Game engines such as Source and Unreal allow entities to implement interfaces that will be used for communication between the entities as well as various engine systems, such as the physics simulation. All of this code is usually executed in some total order. Implementations of these interfaces are permitted to do any kind of access to the game state, both reads and writes. While parallelizing such programs unmodified could perhaps be achieved with the use of transactional memory, with a few small changes it’s possible to achieve extensive parallelization using conventional means, all while keeping the reasoning habits we’re already used to almost unchanged.
// the skeleton
In order to enable parallelization, concurrent reads-writes must be avoided. Most interfaces can get away with just reading the game state and deferring the mutations until after all reads are done. An interface for mutating entities that I found to work well for me are per-entity queues of mutator functions. These functions are permitted to read and write the state of the entity they were enqueued for, as well as enqueue more mutations, but not read the state of any other entities.
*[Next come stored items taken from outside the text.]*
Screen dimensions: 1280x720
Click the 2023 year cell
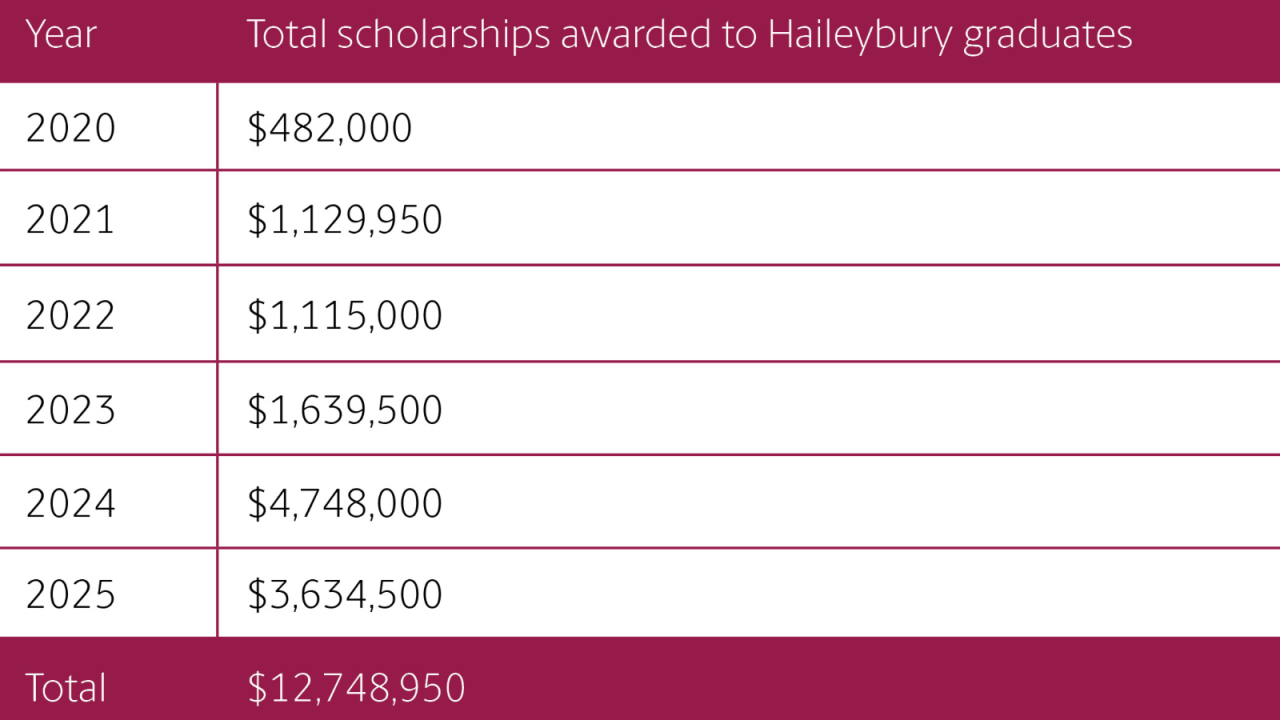(70, 410)
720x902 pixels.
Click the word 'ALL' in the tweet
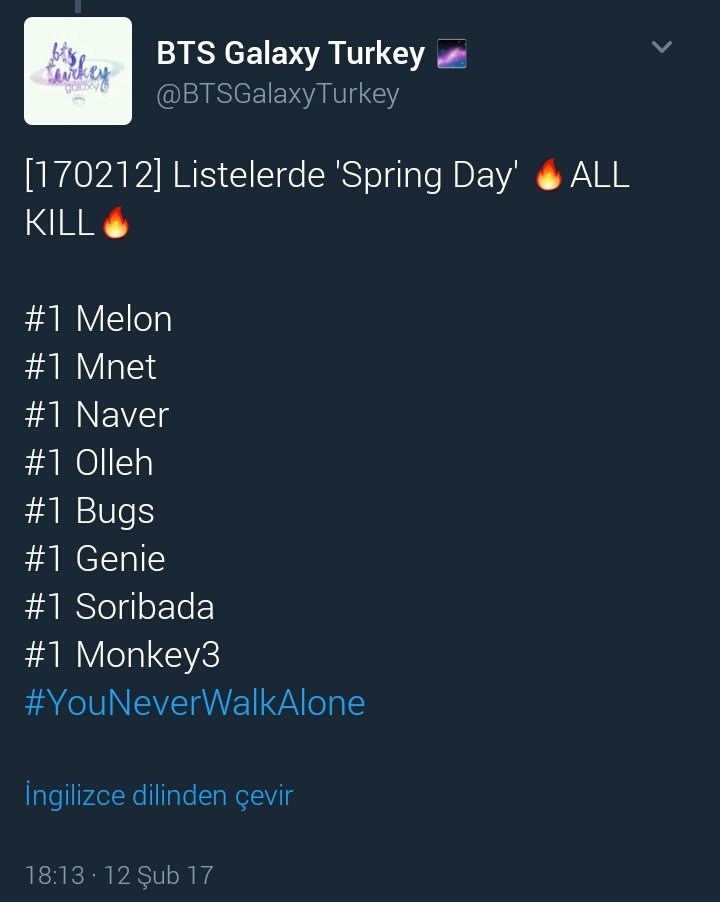[x=599, y=176]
// + per-entity mutator queues and mutator processing pass
To ensure determinism, these functions should be ordered in some stable manner. Sorting by the IDs of the entities that did the enqueueing works well, the order is exactly the same as what we would’ve gotten if we ran everything in-order.
// + sorting
We also need an extra queue to handle mutations of the game state bits that all entities share. An example of such a mutation is entity creation, which bumps the entity ID counter.